━━━━━ Text shown

Deep Q Learning#

This notebook was kindly provided by Nilau1998.

import collections
import random
import math
import matplotlib.pyplot as plt
import numpy as np
import gymnasium as gym
import torch.nn as nn
import torch

device = (
    "cuda" if torch.cuda.is_available() else
    "mps" if torch.backends.mps.is_available() else
    "cpu")

Bellman Equation#

Let us recap policy learning first. Policy learning attempts to learn functions which directly map an observation to an action: Our agent had three methods, act, discount_rewards and train. The agent runs a complete episode and stores all the rewards. After the episode is done, the rewards are weighted. Later rewards are weighted bigger than earlier rewards. The agent uses these rewards to calculate the gradient and optimize its network.

Unlike policy learning, Q-Learning attempts to learn the value of being in a given state, and taking a specific action there. In it’s simplest implementation, Q-Learning is a table of values for every state (row) and action (column) possible in the environment. We make updates to our Q-table using something called Bellman equation, which states that the expected long-term reward for a given action is equal to the immediate reward from the current action combined with the expected reward from the best future action taken at the following state.

\[Q(s,a) = r + y \max Q(s',a')\]
  • \(Q(s, a)\) This represents the Q-value, which is the expected cumulative reward for taking action ‘a’ in state ‘s’. It is a function that maps a state-action pair to a value.

  • \(r\) This represents the immediate reward obtained when taking action ‘a’ in state ‘s’.

  • \(y\) This is the discount factor, which determines the importance of future rewards compared to immediate rewards. It is a value between 0 and 1.

  • \(\max Q(s', a')\): This represents the maximum Q-value for the next state ‘s’ and all possible actions ‘a’. It represents the estimated maximum future reward that can be obtained from the next state.

━━━━━━━━━━

Objective A: According to the deep Q-learning text, what range of values does the discount factor take?
The text and the records have no connection to each other.

━━━━━ Material for this task

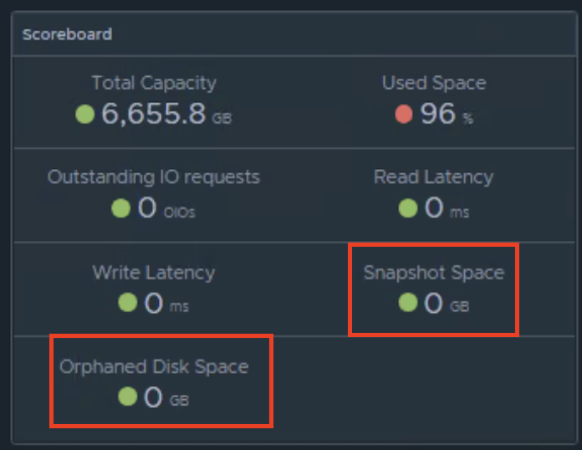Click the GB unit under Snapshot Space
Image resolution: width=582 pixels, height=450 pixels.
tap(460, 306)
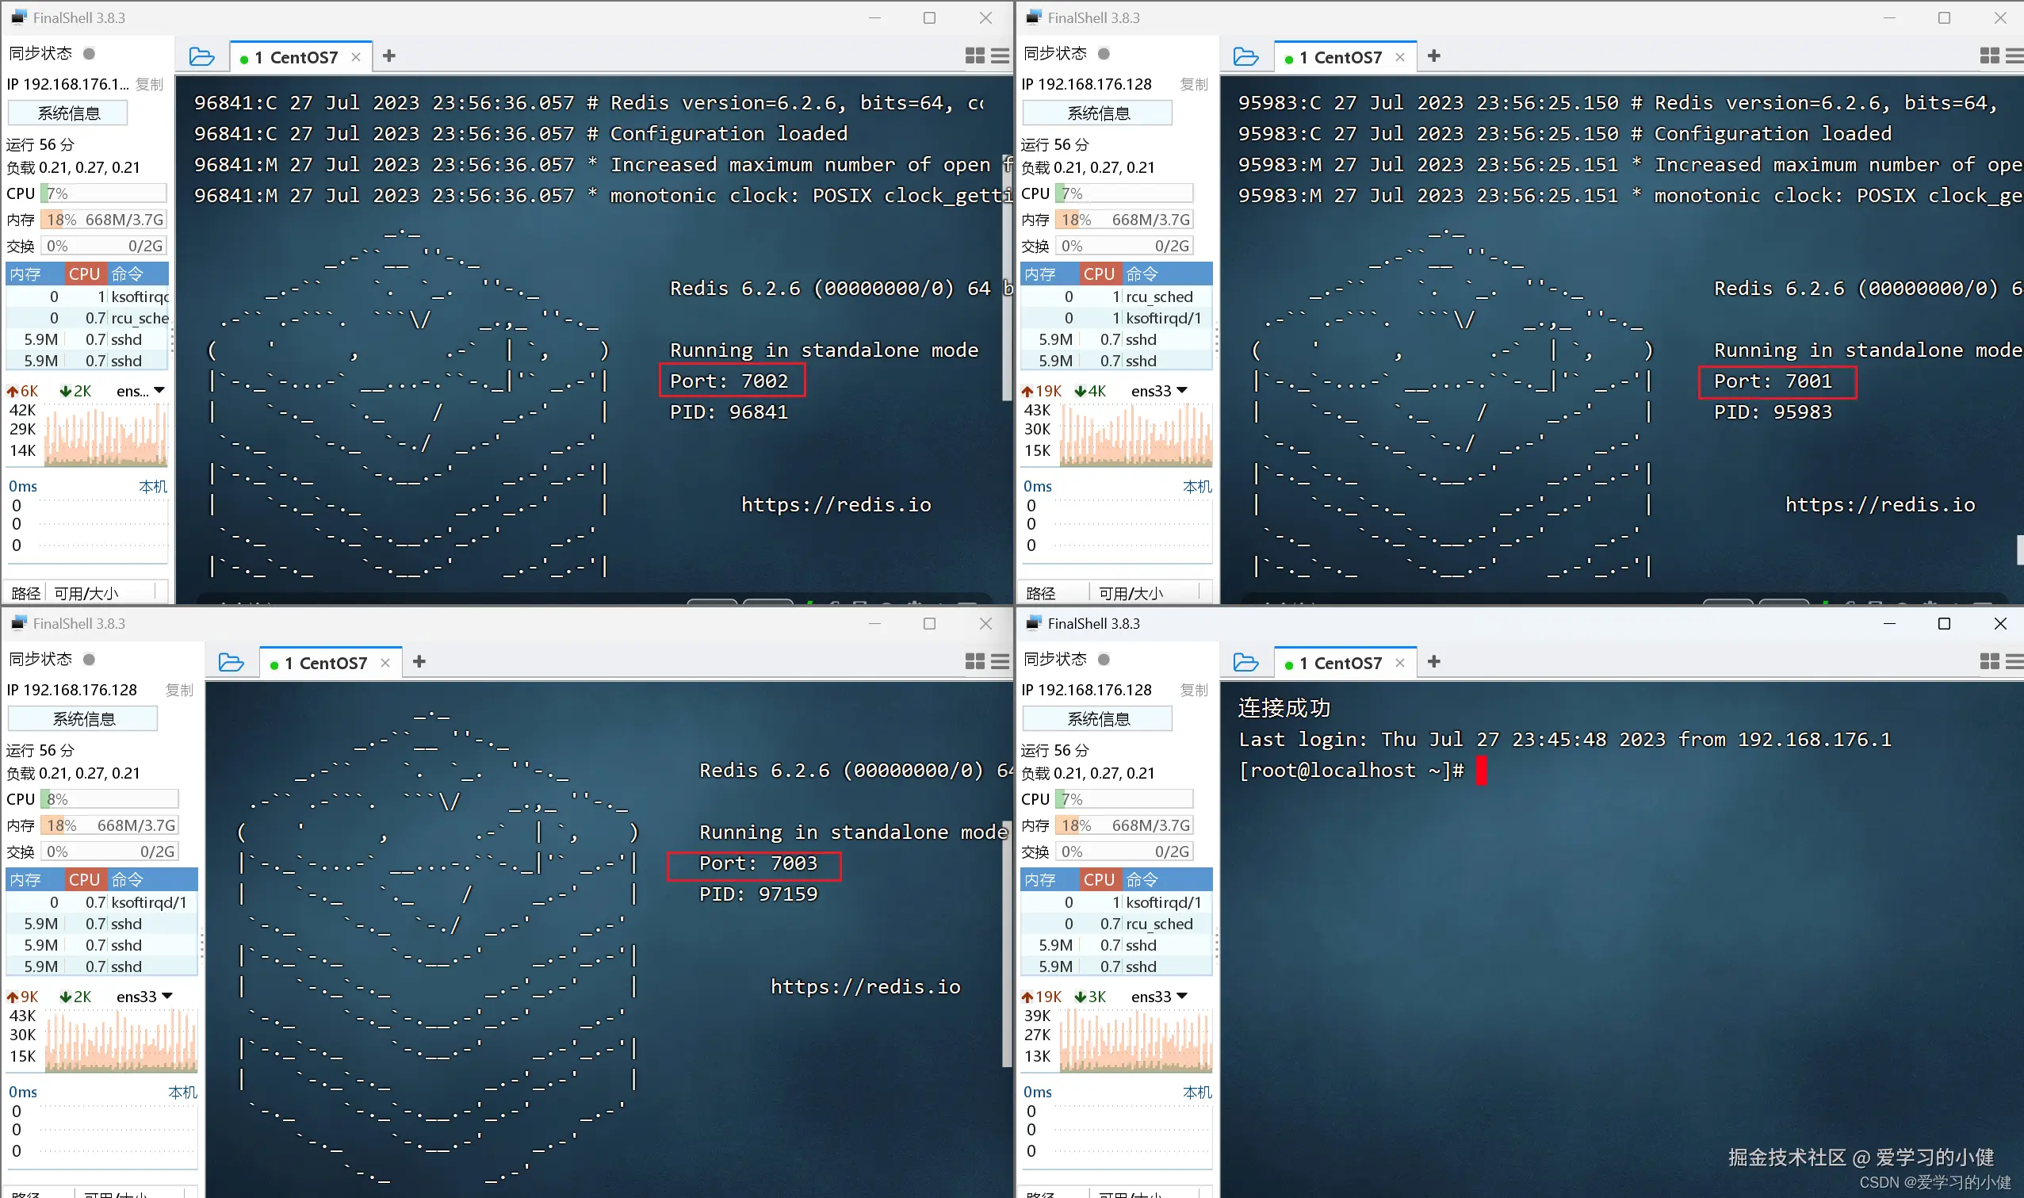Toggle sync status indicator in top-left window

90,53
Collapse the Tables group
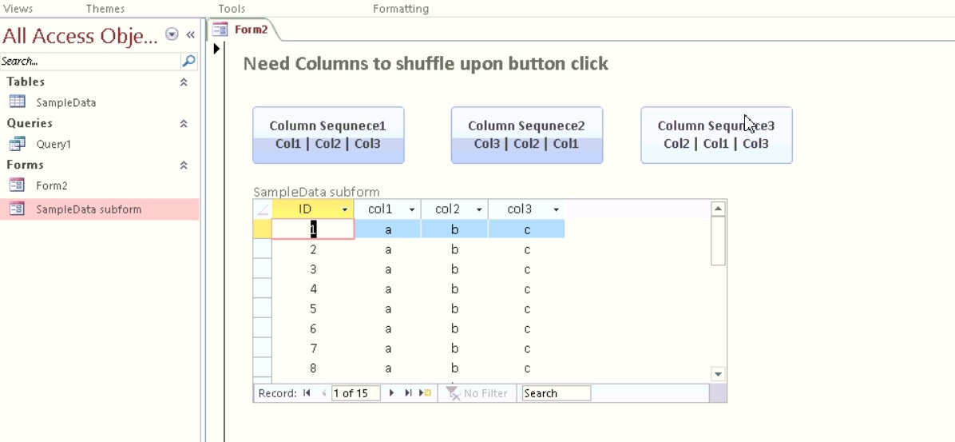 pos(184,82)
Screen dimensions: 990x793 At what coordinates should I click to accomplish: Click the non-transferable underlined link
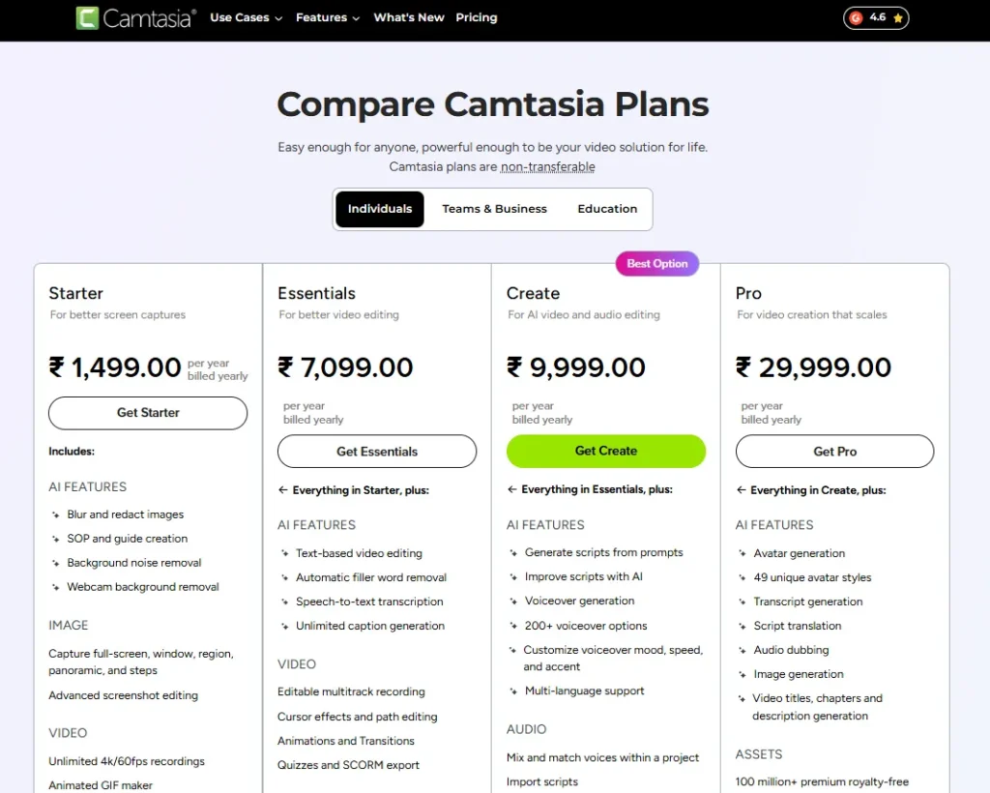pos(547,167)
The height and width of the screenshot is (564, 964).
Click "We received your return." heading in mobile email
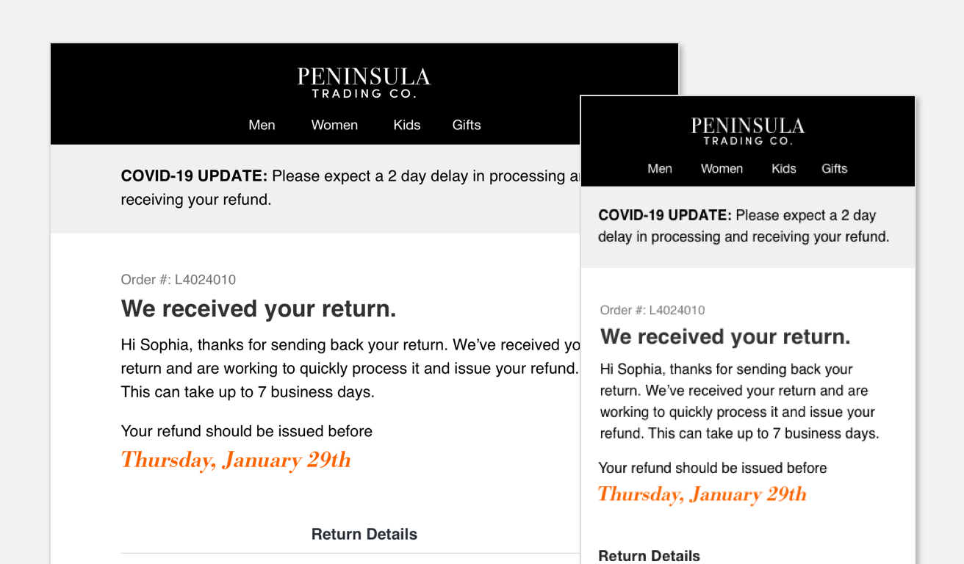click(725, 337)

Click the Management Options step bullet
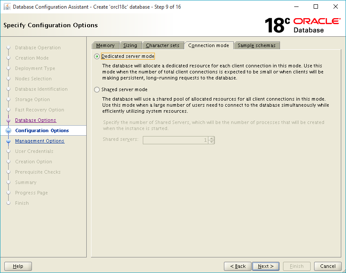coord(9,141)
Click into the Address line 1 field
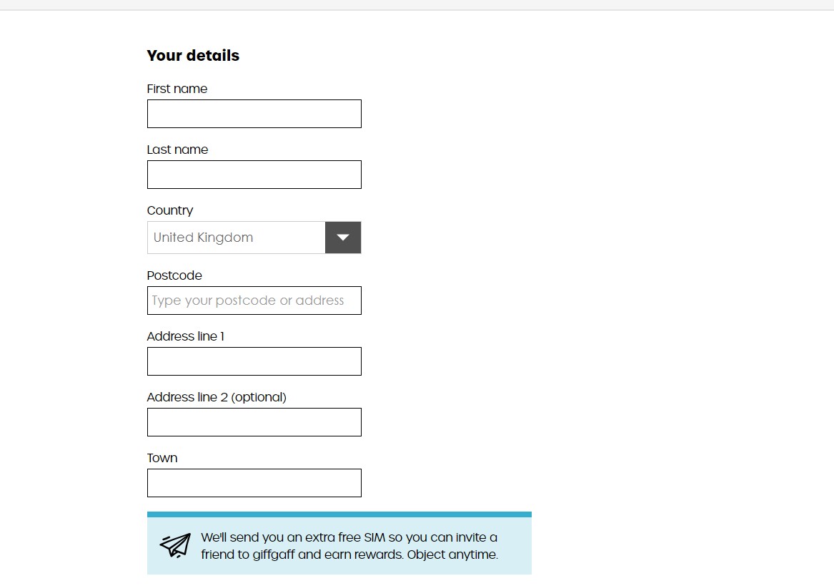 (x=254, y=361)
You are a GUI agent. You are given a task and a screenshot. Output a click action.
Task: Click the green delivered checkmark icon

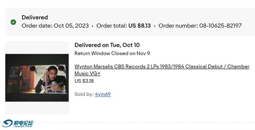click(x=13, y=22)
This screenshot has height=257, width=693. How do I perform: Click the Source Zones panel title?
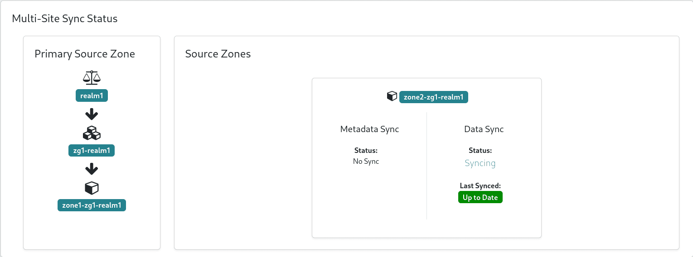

━━━━━━━━━━

Objective B: Present the records as a numbered list, starting at their first line and stopping after the line that contains "pos(547,167)". Leave out blank lines and the pictures.

Finished answer A: It is a value between 0 and 1.

Finished answer B:
1. Click the GB unit under Snapshot Space
2. Image resolution: width=582 pixels, height=450 pixels.
3. tap(460, 306)
4. Toggle sync status indicator in top-left window
5. 90,53
6. Collapse the Tables group
7.  pos(184,82)
8. Screen dimensions: 990x793 At what coordinates should I click to accomplish: Click the non-transferable underlined link
9. pos(547,167)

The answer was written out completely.